A CIZHOU RUSSET-SPLASHED BLACK-GLAZED CONICAL BOWL
A CIZHOU RUSSET-SPLASHED BLACK-GLAZED CONICAL BOWL

NORTHERN SONG/JIN DYNASTY, 12TH CENTURY

Details
A CIZHOU RUSSET-SPLASHED BLACK-GLAZED CONICAL BOWL
NORTHERN SONG/JIN DYNASTY, 12TH CENTURY
The slightly rounded sides flaring from the small ring foot to an everted rim, the interior covered with a lustrous black glaze liberally splashed in russet with mottles of various sizes, the glaze on the exterior similarly executed below the rim before becoming predominantly russet in tone, the lower body and foot unglazed revealing the buff stoneware body
4 7/8 in. (12.4 cm.) diam., box
Provenance
Captain E.G. Spencer-Churchill, M.C., Northwick Park Collection; Christie's, London, 24 May 1965, lot 26.
Exhibited
New Orleans Museum of Art, Heaven and Earth Seen Within, 2000, no. 34.

Lot Essay

The glaze on this bowl is a very successful example of the Song dynasty dark brown iron-rich glaze with russet splashes containing an even higher percentage of iron. Such glazes developed from Tang glazes, but the Song potters utilized more refined raw materials and higher firing temperatures to achieve greater contrast and control. See N. Wood, Chinese Glazes - Their Origins, Chemistry and Recreations, London/Philadelphia, 1999, p. 142.

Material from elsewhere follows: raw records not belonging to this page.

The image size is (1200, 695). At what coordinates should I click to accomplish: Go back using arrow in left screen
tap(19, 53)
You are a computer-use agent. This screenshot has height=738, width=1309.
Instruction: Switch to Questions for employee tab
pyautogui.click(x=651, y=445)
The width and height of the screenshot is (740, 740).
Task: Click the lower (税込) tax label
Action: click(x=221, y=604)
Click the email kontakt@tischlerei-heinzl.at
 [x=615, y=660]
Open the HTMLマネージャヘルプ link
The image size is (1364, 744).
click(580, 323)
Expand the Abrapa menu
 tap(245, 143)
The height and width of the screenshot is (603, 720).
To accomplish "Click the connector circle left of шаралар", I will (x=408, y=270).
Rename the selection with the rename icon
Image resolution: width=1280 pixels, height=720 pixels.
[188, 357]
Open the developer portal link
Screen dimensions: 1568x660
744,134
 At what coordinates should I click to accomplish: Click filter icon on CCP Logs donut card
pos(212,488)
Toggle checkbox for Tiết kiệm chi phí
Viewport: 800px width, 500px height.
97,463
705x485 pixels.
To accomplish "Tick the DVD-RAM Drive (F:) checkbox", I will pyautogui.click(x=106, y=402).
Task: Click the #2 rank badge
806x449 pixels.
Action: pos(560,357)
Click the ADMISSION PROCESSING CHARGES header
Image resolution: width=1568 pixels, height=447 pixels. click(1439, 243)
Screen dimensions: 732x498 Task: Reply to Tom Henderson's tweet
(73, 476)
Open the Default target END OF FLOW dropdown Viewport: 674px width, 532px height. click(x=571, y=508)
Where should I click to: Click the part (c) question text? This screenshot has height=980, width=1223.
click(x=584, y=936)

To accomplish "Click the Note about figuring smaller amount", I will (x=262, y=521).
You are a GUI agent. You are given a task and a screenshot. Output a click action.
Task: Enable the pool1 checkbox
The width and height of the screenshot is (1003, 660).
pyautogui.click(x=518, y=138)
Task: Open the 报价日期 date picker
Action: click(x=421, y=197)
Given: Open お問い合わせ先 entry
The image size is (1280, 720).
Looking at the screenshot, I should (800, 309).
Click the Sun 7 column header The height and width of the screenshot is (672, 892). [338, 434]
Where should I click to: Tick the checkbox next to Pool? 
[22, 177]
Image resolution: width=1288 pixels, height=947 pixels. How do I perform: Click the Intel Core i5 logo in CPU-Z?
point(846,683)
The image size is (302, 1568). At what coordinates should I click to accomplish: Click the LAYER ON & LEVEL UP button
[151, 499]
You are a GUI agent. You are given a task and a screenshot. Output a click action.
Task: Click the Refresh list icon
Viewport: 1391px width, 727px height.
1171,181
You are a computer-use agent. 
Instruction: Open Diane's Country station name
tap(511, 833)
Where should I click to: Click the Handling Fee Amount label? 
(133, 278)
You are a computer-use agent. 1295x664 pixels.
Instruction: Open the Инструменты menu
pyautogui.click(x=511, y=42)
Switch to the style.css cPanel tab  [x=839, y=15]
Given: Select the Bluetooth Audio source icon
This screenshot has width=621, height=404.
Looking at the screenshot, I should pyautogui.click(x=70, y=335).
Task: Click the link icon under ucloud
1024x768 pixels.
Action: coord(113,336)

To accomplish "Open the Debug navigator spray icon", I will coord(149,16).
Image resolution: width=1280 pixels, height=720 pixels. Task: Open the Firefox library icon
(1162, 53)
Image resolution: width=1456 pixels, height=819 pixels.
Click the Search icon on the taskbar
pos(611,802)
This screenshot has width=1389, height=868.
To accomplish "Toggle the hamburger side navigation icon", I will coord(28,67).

Similar bowls have been unearthed at the Cizhou kiln site of Guantai in a stratum attributed to the mid- to late Northern Song period and are illustrated in Guantai Cizhou Yaozhi, Beijing, 1997, col. pl. XXIX:3, and bpl. LXI:1. Two very similar bowls, one in the Arthur M. Sackler Museum, Harvard University and one in the Scheinman Collection, are illustrated by R. Mowry, Hare's Fur, Tortoiseshell, and Partridge Feathers, Harvard University Art Museums, Cambridge, 1996, p. 143, nos. 38a & b. Comparable bowls of this type have also sold in these rooms, including examples formerly in the J. Hellner Collection, 20 March 2001, lot 200; the Falk Collection, 20 September 2001, lot 82; and the collection of Mr. and Mrs. James E. Breece III, formerly in the collection of Stephen Junkunc III, 18 September 2003, lot 251.